Sunday, September 14, 2008

The slightly askew Moral Compass of Doris Kearns Goodwin

September 14, 2008

Doris Kearns Goodwin
@Parade Magazine
711 Third Avenue
New York, New York 10017

RE: A Moral Compass – Sometimes it’s tough to find True North

Ms. Kearns Goodwin,

Far be it for me to criticize a Pulitzer Prize for something she didn’t say but, alas, I owe it to the ledger.

In the pantheon of past Pulitzer Prize winners – Walter Duranty and Janice Cook leap to mind – the main criterion was what they said. In the case of the former the fact that Walter Duranty was a bought and paid for stooge for the KGB has never caused he New York Times to repudiate him. In case you’ve forgotten he convinced the world that Stalin didn’t cause the deaths of 8,000,000 million Ukrainians, Europe’s first Holocaust. In the case of the latter Janice Cooke created a tale about pre-pubescent drug dealing. It could have been taken from a whole cloth woven in the church where Senator B. Hussein Obama sat for 20 years and never ever heard Pastor Wrong Wright, the man who married him and his wife, and baptized his children spoke of such things.

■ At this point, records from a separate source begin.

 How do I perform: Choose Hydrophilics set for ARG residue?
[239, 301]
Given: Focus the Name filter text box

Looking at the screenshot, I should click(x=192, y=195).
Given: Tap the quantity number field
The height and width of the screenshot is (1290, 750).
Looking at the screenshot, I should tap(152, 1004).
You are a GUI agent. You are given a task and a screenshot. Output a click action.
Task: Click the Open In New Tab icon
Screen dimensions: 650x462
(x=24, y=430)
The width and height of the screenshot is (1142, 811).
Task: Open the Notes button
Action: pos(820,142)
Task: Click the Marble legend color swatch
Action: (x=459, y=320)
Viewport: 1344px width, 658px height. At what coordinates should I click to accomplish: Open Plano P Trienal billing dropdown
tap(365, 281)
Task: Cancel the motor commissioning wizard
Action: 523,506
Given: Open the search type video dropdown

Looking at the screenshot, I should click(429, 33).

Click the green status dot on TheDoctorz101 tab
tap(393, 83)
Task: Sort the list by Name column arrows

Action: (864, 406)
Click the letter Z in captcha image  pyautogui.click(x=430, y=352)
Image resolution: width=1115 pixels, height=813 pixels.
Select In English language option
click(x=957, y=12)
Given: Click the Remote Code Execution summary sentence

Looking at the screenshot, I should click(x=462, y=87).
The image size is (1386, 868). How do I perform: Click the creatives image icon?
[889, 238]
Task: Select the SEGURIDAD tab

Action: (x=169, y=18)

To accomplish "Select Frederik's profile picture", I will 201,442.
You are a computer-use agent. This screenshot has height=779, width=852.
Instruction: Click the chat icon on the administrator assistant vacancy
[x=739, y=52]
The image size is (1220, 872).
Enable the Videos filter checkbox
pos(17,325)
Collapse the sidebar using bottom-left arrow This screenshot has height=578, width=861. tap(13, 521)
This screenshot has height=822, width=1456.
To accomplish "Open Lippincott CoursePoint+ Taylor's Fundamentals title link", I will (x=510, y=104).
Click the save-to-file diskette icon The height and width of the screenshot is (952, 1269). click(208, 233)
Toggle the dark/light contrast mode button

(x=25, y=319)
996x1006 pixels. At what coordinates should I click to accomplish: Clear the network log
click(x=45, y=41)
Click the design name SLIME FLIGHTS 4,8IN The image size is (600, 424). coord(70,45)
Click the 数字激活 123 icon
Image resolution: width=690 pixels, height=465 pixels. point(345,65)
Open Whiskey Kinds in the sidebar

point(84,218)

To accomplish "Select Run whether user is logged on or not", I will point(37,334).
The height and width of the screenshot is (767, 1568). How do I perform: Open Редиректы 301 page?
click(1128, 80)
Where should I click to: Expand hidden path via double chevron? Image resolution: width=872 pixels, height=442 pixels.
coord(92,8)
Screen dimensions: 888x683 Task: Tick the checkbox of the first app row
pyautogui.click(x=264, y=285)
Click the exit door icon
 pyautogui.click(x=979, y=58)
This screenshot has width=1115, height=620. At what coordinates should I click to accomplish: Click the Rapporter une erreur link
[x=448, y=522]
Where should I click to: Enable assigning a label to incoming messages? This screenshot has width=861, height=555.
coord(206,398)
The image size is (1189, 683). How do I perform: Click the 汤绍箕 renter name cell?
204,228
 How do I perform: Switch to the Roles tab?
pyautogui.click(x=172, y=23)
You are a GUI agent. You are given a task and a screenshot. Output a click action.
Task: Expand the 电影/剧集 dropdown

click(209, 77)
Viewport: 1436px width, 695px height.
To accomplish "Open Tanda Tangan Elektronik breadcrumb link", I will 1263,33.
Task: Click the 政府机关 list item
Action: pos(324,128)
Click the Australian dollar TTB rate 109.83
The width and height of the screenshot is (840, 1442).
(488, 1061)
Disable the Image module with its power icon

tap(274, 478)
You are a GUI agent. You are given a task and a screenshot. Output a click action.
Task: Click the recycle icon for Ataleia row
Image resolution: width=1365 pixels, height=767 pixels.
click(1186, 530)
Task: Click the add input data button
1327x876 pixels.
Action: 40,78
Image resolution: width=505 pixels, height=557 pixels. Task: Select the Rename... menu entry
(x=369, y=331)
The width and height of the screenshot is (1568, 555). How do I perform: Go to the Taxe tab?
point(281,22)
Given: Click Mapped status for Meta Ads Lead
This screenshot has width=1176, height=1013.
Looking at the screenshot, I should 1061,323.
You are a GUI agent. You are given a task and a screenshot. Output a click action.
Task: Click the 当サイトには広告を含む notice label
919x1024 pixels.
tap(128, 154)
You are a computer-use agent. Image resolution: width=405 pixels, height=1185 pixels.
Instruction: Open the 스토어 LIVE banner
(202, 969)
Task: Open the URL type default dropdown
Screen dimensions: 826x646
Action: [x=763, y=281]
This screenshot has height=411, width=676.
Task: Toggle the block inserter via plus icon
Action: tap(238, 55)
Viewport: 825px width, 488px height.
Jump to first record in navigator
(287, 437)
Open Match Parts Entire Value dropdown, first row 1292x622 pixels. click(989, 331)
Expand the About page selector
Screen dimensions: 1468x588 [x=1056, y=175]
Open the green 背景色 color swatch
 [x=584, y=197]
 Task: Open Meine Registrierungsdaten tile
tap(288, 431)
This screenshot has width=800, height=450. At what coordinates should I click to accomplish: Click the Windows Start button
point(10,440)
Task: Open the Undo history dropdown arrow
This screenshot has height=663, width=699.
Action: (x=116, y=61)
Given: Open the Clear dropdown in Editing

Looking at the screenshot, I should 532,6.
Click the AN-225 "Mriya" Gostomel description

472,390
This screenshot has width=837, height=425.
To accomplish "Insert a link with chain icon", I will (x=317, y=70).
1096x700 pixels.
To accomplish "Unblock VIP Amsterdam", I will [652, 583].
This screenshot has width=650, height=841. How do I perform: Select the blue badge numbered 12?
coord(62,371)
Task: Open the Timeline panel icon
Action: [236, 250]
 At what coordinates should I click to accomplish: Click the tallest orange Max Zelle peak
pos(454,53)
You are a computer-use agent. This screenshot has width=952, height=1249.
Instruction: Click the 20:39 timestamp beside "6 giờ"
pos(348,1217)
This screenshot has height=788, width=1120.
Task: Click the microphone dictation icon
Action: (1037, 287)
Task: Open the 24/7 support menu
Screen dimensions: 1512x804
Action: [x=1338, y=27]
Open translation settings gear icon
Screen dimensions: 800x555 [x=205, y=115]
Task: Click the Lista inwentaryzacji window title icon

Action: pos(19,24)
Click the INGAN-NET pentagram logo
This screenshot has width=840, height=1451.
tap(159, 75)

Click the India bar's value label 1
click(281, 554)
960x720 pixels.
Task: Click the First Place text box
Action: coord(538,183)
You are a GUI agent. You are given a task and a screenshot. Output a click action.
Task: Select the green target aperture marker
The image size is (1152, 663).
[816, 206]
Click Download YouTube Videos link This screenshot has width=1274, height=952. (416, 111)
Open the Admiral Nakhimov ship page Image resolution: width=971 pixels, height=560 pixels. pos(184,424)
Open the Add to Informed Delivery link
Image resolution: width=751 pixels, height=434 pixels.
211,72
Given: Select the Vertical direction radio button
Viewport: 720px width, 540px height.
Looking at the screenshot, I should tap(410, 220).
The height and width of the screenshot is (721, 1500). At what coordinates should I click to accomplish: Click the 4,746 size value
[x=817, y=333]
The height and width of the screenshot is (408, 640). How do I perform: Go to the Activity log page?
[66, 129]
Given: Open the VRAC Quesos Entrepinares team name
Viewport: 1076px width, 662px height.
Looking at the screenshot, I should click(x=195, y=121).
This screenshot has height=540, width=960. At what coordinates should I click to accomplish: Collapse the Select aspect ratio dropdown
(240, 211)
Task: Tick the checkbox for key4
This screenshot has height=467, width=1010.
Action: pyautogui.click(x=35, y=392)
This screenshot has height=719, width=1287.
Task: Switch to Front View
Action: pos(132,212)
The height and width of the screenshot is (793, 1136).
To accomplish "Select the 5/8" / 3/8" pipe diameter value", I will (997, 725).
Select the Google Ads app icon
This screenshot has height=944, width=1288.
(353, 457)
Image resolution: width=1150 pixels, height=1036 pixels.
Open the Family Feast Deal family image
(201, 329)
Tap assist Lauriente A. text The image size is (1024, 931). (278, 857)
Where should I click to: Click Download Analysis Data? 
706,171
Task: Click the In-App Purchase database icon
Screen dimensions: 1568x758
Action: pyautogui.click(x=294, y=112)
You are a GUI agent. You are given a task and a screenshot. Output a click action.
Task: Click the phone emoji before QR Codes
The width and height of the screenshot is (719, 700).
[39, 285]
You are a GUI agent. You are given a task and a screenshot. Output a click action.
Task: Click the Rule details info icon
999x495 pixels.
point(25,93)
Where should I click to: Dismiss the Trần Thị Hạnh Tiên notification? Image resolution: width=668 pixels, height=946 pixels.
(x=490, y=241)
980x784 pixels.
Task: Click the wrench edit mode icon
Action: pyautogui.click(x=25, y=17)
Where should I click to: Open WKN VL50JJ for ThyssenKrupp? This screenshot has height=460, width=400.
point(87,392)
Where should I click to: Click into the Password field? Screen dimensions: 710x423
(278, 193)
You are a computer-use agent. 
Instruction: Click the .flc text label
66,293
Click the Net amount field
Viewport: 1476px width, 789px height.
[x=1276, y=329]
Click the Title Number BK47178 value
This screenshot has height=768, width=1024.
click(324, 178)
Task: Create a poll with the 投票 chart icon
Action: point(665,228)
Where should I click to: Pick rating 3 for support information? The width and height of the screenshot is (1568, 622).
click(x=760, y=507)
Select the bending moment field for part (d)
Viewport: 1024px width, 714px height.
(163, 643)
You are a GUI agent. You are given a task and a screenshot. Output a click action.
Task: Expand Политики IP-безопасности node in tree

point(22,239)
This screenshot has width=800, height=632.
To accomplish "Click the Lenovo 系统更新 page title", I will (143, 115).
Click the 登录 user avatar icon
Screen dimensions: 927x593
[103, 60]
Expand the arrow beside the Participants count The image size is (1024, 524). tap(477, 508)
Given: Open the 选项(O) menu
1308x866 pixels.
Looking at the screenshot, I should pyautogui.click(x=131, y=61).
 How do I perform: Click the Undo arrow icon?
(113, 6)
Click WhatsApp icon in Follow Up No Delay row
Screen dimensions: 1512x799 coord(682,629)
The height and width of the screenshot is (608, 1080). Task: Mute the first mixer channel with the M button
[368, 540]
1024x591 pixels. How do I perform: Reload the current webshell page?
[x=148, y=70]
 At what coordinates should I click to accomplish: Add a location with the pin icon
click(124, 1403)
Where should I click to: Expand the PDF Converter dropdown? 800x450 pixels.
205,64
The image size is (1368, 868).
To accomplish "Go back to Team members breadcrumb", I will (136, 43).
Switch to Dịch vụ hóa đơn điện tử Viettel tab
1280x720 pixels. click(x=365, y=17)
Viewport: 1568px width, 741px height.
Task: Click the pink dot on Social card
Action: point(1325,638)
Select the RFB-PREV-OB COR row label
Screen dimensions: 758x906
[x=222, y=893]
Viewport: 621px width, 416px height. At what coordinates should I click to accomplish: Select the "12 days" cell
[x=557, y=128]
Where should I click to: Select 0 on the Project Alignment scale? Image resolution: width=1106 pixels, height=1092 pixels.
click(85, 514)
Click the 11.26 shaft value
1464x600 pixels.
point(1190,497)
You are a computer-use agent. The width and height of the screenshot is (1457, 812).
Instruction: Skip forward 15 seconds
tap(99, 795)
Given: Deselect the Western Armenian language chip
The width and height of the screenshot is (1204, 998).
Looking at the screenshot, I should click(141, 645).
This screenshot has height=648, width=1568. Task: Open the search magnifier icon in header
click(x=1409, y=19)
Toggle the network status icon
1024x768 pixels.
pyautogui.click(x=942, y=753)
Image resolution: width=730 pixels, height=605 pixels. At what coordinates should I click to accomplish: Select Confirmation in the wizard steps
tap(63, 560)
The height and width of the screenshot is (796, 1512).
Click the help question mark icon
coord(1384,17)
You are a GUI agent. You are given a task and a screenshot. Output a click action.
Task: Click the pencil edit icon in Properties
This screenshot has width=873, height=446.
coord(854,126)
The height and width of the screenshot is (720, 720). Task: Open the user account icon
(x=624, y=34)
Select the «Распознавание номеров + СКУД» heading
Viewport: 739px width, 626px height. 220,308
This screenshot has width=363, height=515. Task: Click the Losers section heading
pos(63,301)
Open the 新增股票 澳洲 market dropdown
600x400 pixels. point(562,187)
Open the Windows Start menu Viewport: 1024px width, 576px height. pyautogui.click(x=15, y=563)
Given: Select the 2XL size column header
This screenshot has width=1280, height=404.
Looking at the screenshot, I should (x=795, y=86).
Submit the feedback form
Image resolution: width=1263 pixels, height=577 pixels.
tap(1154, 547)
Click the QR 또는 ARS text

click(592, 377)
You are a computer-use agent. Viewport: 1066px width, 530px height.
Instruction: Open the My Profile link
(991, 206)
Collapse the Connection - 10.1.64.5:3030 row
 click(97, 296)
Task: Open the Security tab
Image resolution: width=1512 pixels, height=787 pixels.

Not to say something can constitute fraud. That was told to me by a law school classmate of your husband.

You wrote the following this morning in Parade Magazine. Your heading was the need for a Moral Compass.

“Republicans told Lincoln that unless he renounced his
Emancipation Proclamation, the Confederates never would
agree to peace talks without which he had no hope of re-election.”
Parade Magazine
9/14/08

And where were the Democrats in all this?

A case could be made that because they, and The New York Times, were opposed to the Civil War, they were in favor of slavery. Their candidate, McClellan, AKA “The Boy Napoleon, acquiesced in calling Lincoln a “baboon”. Lincoln asked him that if “he wasn’t going to use the army could he borrow it for a while”.

Speaking of war casualties, was it June or July of 1864 that the Union Army took 50,000 casualties? Perhaps it was both months.


Grant and Sherman led “surges” about 1000 miles apart. The Democratic Party was apoplectically opposed to both. Sherman’s second surge shortened the Civil War by 18 months. Had the Democrats been in charge neither would have taken place.

Funny how some things never change.

A few years ago you plagiarized another’s written word.

In this instance you show that your Moral Compass is still broken. This time by what you didn’t say.

Clio’s children, Herodotus, Thucydides Plutarch, and Gibbon wouldn’t be surprised. They would be a just a bit ashamed.